**問題:** 下の本文抜粋で、筆者は娘たちが父・池田鴻志の薫陶を受けたと考えています。その根拠を1～3文で説明してください。

**本文抜粋:**
-------------------------

一方で、私の父は1920年(大正9年)生まれなので,暢は2つ上の従姉である。父も大阪の天王寺区北山町で生まれ、旧制高津中学を出ている。暢が住んでいた阿倍野とは近かったので、それなりの行き来があっただろう。それらしい写真も出てきた(後述)。しかしあまり祖母からも父からもこの従姉、暢の生い立ちや大阪での生活を聞いたことはない。祖母にしてみれば早くに兄が亡くなってしまったので姪たちとは多少疎遠になったのであろうか。

ところで暢の父、祖母の兄、池田鴻志とはどのような人物であったのか。ドラマでは「朝田結太郎」として登場し、家業は継がず海外を飛び回る商社マンとして活躍するが、海外出張の帰国途中で急死する。この父は開明的な考えの持ち主で、のぶの成長物語において新しい女性としての生き方を支持し、暖かくその未来を応援する役回りである。


池田鴻志(こうし):

 1885年(明治18年)高知県安芸郡安芸町生まれ。実家は裕福な商家であった。高知商業、関西法律学校(現関西大学)を出た後、しばらく高知にいたようだが、長男であったが家業を継がず、1916年(大正5年)、当時の日本最大の総合商社鈴木商店にスカウトされ、傘下の九州炭鉱会社に赴任。その後に大阪本部の木材部をへて台湾嘉義木材経営のため台湾赴任。さらに1919年(大正8年)には北海道の開発に拠点、北海道釧路出張所長、監査役を歴任。1924年(大正13年)39歳の若さで釧路で病死している。暢が6歳の時である。洋洋たる商社マン人生をおくったようで、当時の釧路日日新聞刊行の『釧路の人物』に彼の経歴や功績が紹介されている。死亡にあたっては新聞に訃報が掲載されたことなどの記録が残っている。この時家族を大阪に残して単身赴任していた。忙しい仕事の中で家族、特に娘たちにどのような影響を与えたのか。それに関する記録や証言、エピソードは見つかっていないが、後述のように3人の娘を高等女学校に進学させ、それぞれに結婚しても自立した女性として生きていったので、未亡人となった母の教育を通じて父の薫陶を受けたものと考える。

祖母も高知生まれの高知育ち。おそらく子供の頃は兄の鴻志一緒に育ったはずだ。しかし兄が高知商業出の商社マンであったという話以外、あまりこの「大叔父」のエピソードを聞かされた記憶はない。祖母にはこのほかに姉(金恵)がいて、大阪の真珠商池田久寿弥太に嫁いでいた。この一家とは祖父母、父ともに付き合いが長く、高知を出て大阪・天王寺に居を構えていた祖父母とともに、西宮夙川、奈良と転居をともにした間柄である。事業を共に立ち上げたこともある。孫の私も、隠居して奈良に住んでいた「池田のおばさん(大叔母)」「真珠の大叔母さん」に可愛がってもらった。こちらはこちらで、波乱に満ちた物語を紡いできた一家で、小説やテレビドラマになってもおかしくないストーリが満載であるが、今回はここまでにしておく。

-------------------------

**データ部分:**

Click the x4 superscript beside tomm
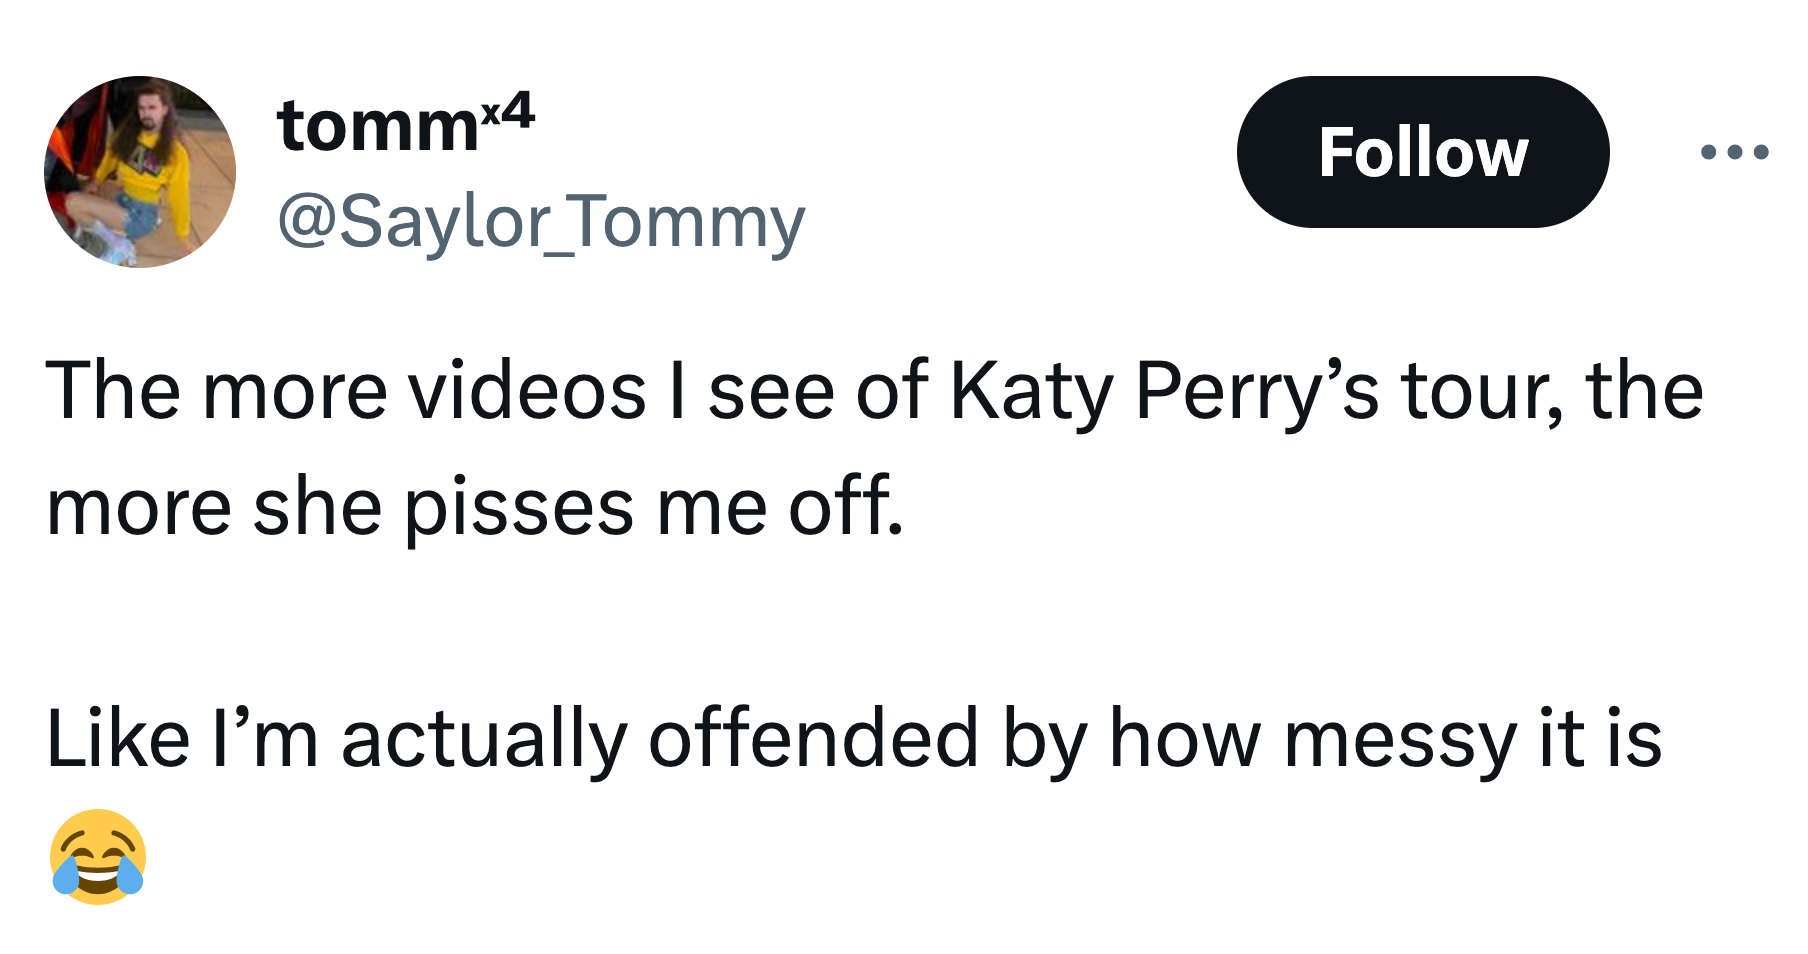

-------------------------

**解答例:** 鴻志が娘たちに与えた影響を示す記録や証言は見つかっていません。しかし、3人の娘が高等女学校に進学し、結婚してもそれぞれ自立した女性として生きていきました。このことから筆者は、未亡人となった母の教育を通じて、娘たちが父の薫陶を受けたと考えています。